Voor het bouwen gelden de volgende regels:

Artikel 4 Bedrijf

4.1 Bestemmingsomschrijving

De voor Bedrijf aangewezen gronden zijn bestemd voor:

  1. a. een bedrijf uit ten hoogste categorie 2 van de bij deze regels behorende Staat van bedrijfsactiviteiten;

alsmede voor:

  1. b. ter plaatse van de aanduiding 'specifieke vorm van bedrijf - goederenvervoer', een goederenwegvervoerbedrijf uit categorie 3.2 van de bij deze regels behorende Staat van bedrijfsactiviteiten;
  2. c. ter plaatse van de aanduiding 'verkooppunt motorbrandstoffen met lpg', een benzineservicestation met lpg met een doorzet van <1000 m³/jr;
  3. d. daarbij behorende voorzieningen zoals (ontsluitings)wegen, paden, parkeervoorzieningen, groenvoorzieningen, nutsvoorzieningen en water;

met dien verstande dat:

  1. e. ter plaatse van de aanduiding 'nutsvoorziening', uitsluitend bedrijfsmatige activiteiten ten behoeve van het openbaar nut mogen worden uitgeoefend;
  2. f. risicovolle inrichtingen niet zijn toegestaan, met uitzondering van de onder c genoemde inrichting;
  3. g. bedrijven die in belangrijke mate geluidhinder kunnen veroorzaken niet zijn toegestaan;
  4. h. een bedrijfswoning uitsluitend is toegestaan ter plaatse van de aanduiding 'bedrijfswoning'.

4.2 Bouwregels

Voor het bouwen gelden de volgende regels:

4.3 Specifieke gebruiksregels

Voor het gebruik gelden de volgende regels:

De voor Bedrijf aangewezen gronden mogen niet worden gebruikt voor:

  1. a. detailhandel, met uitzondering van:
    1. 1. productiegebonden detailhandel;
    2. 2. detailhandel in motorbrandstoffen en daarbij behorende ondergeschikte detailhandel ter plaatse van de aanduiding 'verkooppunt motorbrandstoffen met lpg'.
  2. b. horeca;
  3. c. kantoor, met uitzondering van kantoorruimte ten dienste van het ter plaatse aanwezige bedrijf tot een maximum van 30% van de bedrijfsvloeroppervlakte.

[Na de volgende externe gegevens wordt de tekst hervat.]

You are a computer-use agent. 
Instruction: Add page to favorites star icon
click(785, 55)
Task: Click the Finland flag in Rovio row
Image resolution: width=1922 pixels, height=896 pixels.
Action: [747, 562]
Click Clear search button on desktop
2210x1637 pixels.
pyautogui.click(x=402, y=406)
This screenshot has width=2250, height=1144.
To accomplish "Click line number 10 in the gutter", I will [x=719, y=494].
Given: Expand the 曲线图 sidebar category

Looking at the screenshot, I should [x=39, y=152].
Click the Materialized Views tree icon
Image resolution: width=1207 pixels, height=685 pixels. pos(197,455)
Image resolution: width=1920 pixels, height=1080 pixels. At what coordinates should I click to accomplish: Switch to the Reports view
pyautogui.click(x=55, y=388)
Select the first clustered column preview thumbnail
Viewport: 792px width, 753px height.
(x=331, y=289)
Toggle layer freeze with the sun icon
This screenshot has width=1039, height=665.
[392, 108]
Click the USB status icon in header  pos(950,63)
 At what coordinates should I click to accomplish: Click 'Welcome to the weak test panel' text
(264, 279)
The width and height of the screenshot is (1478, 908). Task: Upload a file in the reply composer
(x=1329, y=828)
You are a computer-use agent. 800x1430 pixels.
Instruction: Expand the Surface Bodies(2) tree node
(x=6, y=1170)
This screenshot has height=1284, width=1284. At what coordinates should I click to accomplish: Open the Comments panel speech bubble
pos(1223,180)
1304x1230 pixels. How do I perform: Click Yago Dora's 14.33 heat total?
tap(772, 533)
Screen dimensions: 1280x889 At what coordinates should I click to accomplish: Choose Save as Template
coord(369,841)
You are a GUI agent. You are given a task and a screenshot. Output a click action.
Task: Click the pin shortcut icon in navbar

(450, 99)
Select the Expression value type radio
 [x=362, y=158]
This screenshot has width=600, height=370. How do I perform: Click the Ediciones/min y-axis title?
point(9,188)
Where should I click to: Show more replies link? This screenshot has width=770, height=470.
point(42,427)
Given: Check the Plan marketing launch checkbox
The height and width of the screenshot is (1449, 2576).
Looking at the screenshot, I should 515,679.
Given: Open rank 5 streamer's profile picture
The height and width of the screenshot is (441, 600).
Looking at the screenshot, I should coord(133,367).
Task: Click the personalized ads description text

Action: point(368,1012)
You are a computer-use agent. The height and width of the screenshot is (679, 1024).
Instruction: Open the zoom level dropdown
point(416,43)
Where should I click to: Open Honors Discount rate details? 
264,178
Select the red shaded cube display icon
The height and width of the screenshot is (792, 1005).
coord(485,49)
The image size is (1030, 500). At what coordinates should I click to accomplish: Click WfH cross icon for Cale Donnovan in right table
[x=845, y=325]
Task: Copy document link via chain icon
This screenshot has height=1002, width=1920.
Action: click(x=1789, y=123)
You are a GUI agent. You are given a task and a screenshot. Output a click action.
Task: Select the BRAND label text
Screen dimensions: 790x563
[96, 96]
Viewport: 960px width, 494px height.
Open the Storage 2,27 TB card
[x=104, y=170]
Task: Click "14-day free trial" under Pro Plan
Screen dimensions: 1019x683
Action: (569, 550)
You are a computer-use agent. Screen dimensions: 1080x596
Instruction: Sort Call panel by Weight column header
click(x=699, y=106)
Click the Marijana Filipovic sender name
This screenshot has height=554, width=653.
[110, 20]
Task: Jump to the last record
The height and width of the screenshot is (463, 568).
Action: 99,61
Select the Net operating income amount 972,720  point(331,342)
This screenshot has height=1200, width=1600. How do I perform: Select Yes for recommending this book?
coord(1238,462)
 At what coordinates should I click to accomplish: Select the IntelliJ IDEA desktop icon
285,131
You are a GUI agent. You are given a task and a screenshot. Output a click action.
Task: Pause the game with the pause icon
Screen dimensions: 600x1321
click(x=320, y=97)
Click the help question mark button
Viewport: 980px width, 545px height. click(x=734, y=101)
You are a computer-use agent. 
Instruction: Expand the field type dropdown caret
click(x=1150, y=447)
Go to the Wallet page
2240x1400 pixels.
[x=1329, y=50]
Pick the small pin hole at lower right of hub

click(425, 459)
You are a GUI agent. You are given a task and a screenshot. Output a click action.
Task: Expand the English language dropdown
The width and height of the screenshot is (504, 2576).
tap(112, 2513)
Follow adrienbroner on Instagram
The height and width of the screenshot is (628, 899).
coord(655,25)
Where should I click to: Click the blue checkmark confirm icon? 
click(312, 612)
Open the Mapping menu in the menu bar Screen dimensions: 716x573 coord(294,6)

Artikel 5 Bedrijventerrein

5.1 Bestemmingsomschrijving

De voor Bedrijventerrein aangewezen gronden zijn bestemd voor:

  1. a. bedrijven uit ten hoogste categorie 3.1 van de bij deze regels behorende Staat van bedrijfsactiviteiten;

alsmede voor:

  1. b. ter plaatse van de aanduiding 'specifieke vorm van bedrijf - jachtwerf en kraanverhuur', een scheepsbouw- en reparatiebedrijf uit categorie 3.2 van de bij deze regels behorende Staat van bedrijfsactiviteiten en een kraanverhuurbedrijf uit categorie 3.1 van de bij deze regels behorende Staat van bedrijfsactiviteiten;
  2. c. ter plaatse van de aanduiding 'specifieke vorm van bedrijf - scheepswerf', een scheepsbouw- en reparatiebedrijf uit categorie 5.1 van de bij deze regels behorende Staat van bedrijfsactiviteiten dat tevens gerekend kan worden tot bedrijven die in belangrijke mate geluidhinder kunnen veroorzaken;
  3. d. ter plaatse van de aanduiding 'specifieke vorm van bedrijf - jachtwerf', een scheepsbouw- en reparatiebedrijf uit categorie 3.2 van de bij deze regels behorende Staat van bedrijfsactiviteiten;
  4. e. ter plaatse van de aanduiding 'horeca', een logiesvoorziening voor maximaal 5 personen;
  5. f. daarbij behorende voorzieningen zoals (ontsluitings)wegen, paden, parkeervoorzieningen, groenvoorzieningen, nutsvoorzieningen en water;

met dien verstande dat:

  1. g. ter plaatse van de aanduiding 'specifieke vorm van bedrijf - suikerwerkfabriek', uitsluitend een suikerwerkfabriek uit categorie 4.2 van de bij deze regels behorende Staat van bedrijfsactiviteiten is toegestaan, alsmede bedrijven uit ten hoogste categorie 2 van de bij deze regels behorende Staat van bedrijfsactiviteiten;
  2. h. een bedrijfswoning uitsluitend is toegestaan ter plaatse van de aanduiding 'bedrijfswoning';
  3. i. geen risicovolle inrichtingen zijn toegestaan.

5.2 Bouwregels

Voor het bouwen gelden de volgende regels:

5.3 Specifieke gebruiksregels

Voor het gebruik gelden de volgende regels:

De voor Bedrijventerrein aangewezen gronden mogen niet worden gebruikt voor:

  1. a. detailhandel, met uitzondering van productiegebonden detailhandel;
  2. b. horeca, met uitzondering van een logiesvoorziening voor maximaal 5 personen ter plaatse van de aanduiding 'horeca';
  3. c. kantoor, met uitzondering van kantoorruimte ten dienste van het ter plaatse aanwezige bedrijf tot een maximum van 30% van de bedrijfsvloeroppervlakte.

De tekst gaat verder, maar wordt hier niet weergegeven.